Anche le esportazioni segnano il passo: -2,5% rispetto al 2023, con un peso dell’export sul PIL regionale fermo al 15,7%. L’automotive resta il settore più in difficoltà, colpito dal rallentamento europeo e dal ridimensionamento della produzione locale. Resiste invece l’agroalimentare, che continua a rappresentare uno dei punti di forza dell’export campano, con una crescita costante e una domanda internazionale in aumento.

Occupazione in crescita, ma non basta

Sul fronte del lavoro, la Campania mostra un aumento dell’occupazione trainato soprattutto dai settori a basso valore aggiunto. Le costruzioni sono in testa, ma crescono anche turismo, commercio e servizi alla persona. Tuttavia, la qualità del lavoro resta una criticità. Il fenomeno del lavoro povero è in peggioramento: oltre 600 mila lavoratori campani – secondo le stime Svimez – vivono sotto la soglia di povertà lavorativa, con redditi inferiori a 7.300 euro annui.
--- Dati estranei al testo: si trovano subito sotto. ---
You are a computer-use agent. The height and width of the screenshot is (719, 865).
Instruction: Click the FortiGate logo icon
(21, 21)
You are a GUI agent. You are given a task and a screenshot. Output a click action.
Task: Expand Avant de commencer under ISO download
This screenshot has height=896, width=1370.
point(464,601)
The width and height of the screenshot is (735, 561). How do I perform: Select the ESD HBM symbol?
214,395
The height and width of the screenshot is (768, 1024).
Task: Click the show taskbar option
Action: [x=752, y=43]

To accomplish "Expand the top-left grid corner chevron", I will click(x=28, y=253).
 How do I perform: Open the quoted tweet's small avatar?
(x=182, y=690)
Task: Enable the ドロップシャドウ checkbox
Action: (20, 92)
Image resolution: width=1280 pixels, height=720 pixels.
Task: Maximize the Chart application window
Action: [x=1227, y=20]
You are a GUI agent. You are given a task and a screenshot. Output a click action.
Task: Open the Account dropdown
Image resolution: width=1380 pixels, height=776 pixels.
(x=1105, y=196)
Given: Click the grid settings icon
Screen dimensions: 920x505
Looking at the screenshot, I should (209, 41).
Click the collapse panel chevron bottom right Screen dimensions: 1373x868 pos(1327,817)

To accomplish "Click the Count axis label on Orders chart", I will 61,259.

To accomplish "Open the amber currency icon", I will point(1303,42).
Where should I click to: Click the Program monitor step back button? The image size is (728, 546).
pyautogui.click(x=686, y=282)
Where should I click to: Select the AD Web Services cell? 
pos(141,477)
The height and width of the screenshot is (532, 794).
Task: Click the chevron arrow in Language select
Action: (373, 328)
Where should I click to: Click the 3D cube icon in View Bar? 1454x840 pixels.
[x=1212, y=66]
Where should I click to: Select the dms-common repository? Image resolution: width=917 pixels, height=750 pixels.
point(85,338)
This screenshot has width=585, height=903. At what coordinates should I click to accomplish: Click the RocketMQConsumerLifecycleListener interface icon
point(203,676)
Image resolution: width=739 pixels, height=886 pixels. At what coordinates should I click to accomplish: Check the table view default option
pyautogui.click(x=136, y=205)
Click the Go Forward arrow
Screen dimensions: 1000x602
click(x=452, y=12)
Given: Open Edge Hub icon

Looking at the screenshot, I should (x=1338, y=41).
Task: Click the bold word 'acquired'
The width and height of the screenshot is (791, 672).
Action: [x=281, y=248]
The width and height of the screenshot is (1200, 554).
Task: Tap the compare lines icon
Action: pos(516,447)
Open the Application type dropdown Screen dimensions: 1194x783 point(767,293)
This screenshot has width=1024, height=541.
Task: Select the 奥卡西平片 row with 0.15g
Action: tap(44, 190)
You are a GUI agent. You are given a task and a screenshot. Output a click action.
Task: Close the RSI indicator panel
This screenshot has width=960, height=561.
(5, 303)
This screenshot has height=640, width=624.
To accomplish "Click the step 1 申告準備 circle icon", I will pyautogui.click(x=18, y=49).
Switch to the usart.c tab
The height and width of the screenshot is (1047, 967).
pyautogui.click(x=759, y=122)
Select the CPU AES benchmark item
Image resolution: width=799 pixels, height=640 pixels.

I salari reali, pur in lieve recupero, non hanno ancora colmato il gap pre-pandemico. Il potere d’acquisto in Campania resta inferiore di circa sei punti percentuali rispetto al 2019. A pesare è soprattutto l’alta incidenza di contratti a termine, part-time involontari e impieghi nei settori meno produttivi.

Una sfida aperta: rendere strutturale la ripresa

Il dato positivo del 2024 è, dunque, il segnale che qualcosa si sta muovendo. Ma perché la crescita della Campania non resti un episodio isolato, occorre consolidare quanto di buono è stato fatto. La spinta del PNRR si esaurirà nei prossimi due anni: senza un rafforzamento delle competenze amministrative, un rilancio industriale vero e politiche per il lavoro stabili e durature, il rischio è di ricadere in vecchi squilibri.

La Campania ha dimostrato di sapere reagire. Ora serve visione: investimenti produttivi, valorizzazione del capitale umano, lotta al lavoro povero e attenzione ai giovani. Solo così la ripresa potrà trasformarsi in sviluppo.